また2019年から「山陽堂ブック倶楽部」という名の読書会を始め、2024年2月で50回目となります。取り上げる本は小説から古典、エッセー、実用書までジャンルを問わず。読書会には最大で10名しか集まれないのですが、参加者の人数とは関係なく、課題にした本は店で20冊から30冊ほど売れるようになりました。 『月の満ち欠け』(佐藤正午著/岩波文庫的) のときには70冊くらい売れました。

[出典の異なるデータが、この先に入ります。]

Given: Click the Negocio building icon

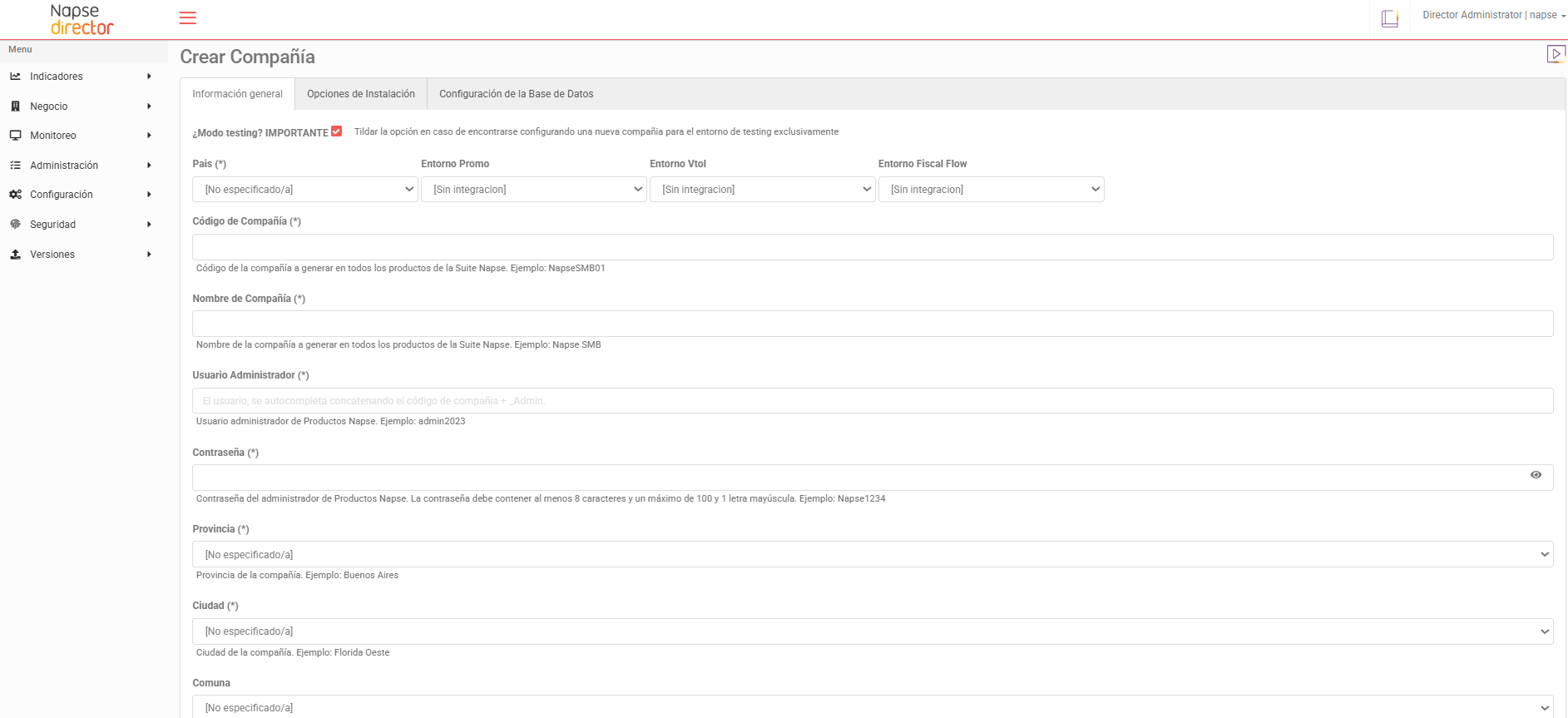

お店の業務にはどなたが関わっていて、どのような分担になっていますか?
嶺 私と母たち3姉妹、それに大叔母の5人です。私は5代目世代、母と2人のおばは4代目世代に当たります。3代目世代の大叔母は86歳ですが、今も店のレジに入っています。
嶺さんの担当は?
嶺 私はギャラリーの企画運営、カフェ業務、読書会、取材対応や書店組合、商店会との付き合いなど渉外業務を担当しています。本の仕入れと販売は母の世代と大叔母が担当。いずれは私も書店業務を行うことになると思いますが、上の世代が元気なうちは今のままでいくつもりです。
「セレクトせざるを得ないショップ」
ここで、嶺さんの伯母で同店の代表取締役である遠山秀子さんに棚をご案内いただく。
どのくらいの本がありますか。
遠山秀子さん(以下、遠山) 4000冊ぐらいです。リニューアルの前は棚をもっとたくさん置いていたので、1万冊はありました。昔は雑誌7割、書籍3割でしたが、今は逆の割合になっています。
この棚はなんでしょうか?
遠山 ハンディーサイズの辞典・事典を集めています。テーマは「花ことば」「ねこ」「ロマンス」「悪魔」「禅語」「草」「星」などさまざま。版元もグラフィック社、雷鳥社、遊泳舎といろいろですが、女性のお客様が、“ジャケ買い”していかれます。以前、ここには『地球の歩き方』をはじめガイドブックを置いていましたが、思い切って全面的に入れ替えたところ、よく動くようになりました。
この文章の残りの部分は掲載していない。